倫理的価値基準といえば「真、善、美、聖」ですが、この中に「成功」という基準はありません。つまり「真、善、美、聖」は、追求する対象となりうるが、成功はそうはならないということです。もちろん「真、善、美、聖」を追求する過程で、何らかの成功や達成感をその原動力にするのは大いに有効だと思います。しかし、デフォルメされた舞台は、しばしばその舞台が他と切り離されて、あたかももう一つの現実であるかのようにふるまうことがありえます。virtual realityとはこのことでしょうか。舞台であることを忘れた舞台は暴走します。本来、価値基準とはならないはずの「成功」が、価値基準として肥大化して、先の見えない、先を見せない競争へと人を巻き込んでいくことがあり得るのではないでしょうか。

ただ、この類の話は「成功者」がすべきでしょう。
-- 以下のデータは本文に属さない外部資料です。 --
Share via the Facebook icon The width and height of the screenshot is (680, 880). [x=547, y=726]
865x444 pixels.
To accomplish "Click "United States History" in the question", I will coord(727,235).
成功は追求の対象とはなりえないことを心の底から思い知るには、やっぱり成功しなければなりません。成功をしらずに、成功のちっぽけさを語るのは、野良犬が吠えているのとおんなじです(これは野良犬蔑視ではなく、野良犬への愛情表現ですが)。
したがって、この話の続きは5年後に。はたして、それを語る資格をもっているのかどうか。もちろん、何をもって成功というのか、それ自体が主観的なものですから、資格もなにも「おまえのサジ加減ひとつやないけ!」と浜ちゃん風にツッコンでおきます。